■ Exercise aim
Return each line of the listing in which the word "will" appears.

■ Data provided

============

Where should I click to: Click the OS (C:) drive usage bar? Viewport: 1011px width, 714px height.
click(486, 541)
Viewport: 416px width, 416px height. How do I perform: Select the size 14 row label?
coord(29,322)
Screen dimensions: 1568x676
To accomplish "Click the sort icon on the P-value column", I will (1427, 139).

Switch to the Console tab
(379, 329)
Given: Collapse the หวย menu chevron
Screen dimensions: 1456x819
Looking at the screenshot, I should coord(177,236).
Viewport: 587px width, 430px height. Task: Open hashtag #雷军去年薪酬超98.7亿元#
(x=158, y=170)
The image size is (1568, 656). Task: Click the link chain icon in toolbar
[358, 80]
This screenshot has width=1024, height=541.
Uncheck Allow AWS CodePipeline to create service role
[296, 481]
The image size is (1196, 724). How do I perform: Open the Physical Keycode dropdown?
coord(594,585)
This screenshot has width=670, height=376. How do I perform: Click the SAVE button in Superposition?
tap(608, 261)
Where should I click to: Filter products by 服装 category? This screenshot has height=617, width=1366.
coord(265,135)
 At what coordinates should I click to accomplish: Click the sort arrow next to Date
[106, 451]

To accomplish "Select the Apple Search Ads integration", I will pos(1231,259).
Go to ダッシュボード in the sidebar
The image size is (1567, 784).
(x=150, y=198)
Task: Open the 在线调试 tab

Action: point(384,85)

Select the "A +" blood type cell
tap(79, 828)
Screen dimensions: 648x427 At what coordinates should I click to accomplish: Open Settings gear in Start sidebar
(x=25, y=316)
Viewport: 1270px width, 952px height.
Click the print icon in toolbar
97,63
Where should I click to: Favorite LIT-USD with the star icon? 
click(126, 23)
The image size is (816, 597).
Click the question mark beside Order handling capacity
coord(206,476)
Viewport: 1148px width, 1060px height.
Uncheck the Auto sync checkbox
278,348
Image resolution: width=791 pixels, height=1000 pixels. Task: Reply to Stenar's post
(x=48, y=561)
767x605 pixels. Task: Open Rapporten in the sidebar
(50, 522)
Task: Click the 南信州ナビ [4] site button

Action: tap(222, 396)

============

■ Result of the exercise
To accomplish "Click the sort icon on the P-value column", I will (1427, 139).
To accomplish "Select the Apple Search Ads integration", I will pos(1231,259).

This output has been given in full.